▶ [What is required]:
Print the items below word for word, leaving out the pictures.

▶ [Records provided]:
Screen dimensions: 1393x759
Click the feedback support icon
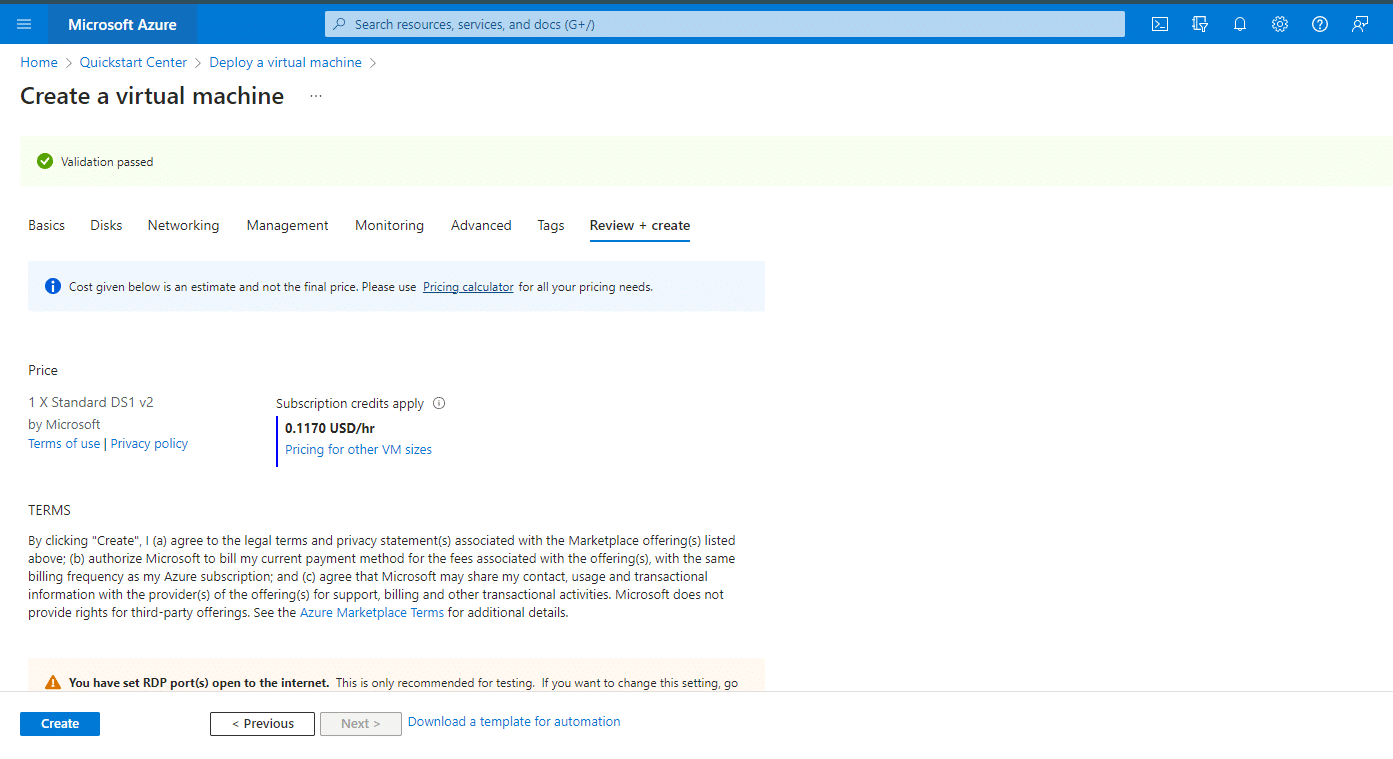coord(1359,23)
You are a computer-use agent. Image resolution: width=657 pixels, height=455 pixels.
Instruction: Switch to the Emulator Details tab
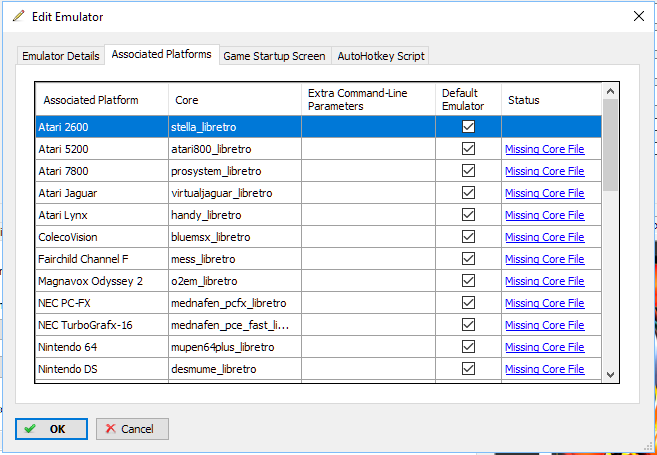click(61, 56)
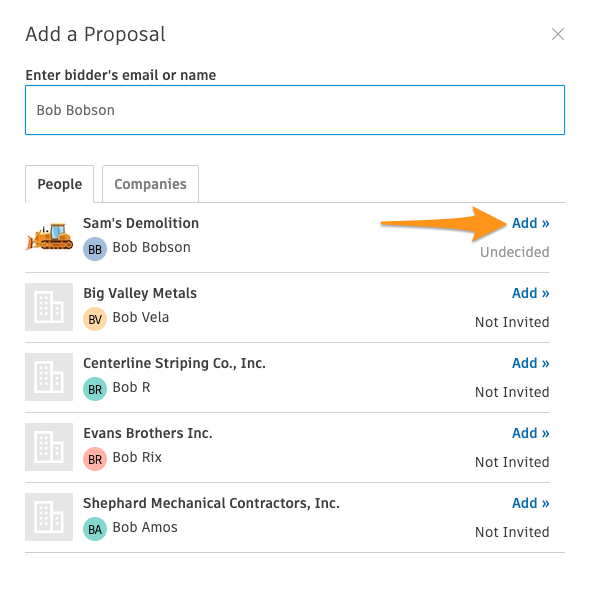This screenshot has width=591, height=604.
Task: Click the Sam's Demolition bulldozer logo
Action: (49, 237)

▶ [Expected answer]:
Screen dimensions: 1393x759
Click the feedback support icon
coord(1359,23)
You are a computer-use agent. Image resolution: width=657 pixels, height=455 pixels.
Instruction: Switch to the Emulator Details tab
click(61, 56)
This screenshot has width=591, height=604.
Task: Click the Sam's Demolition bulldozer logo
Action: (49, 237)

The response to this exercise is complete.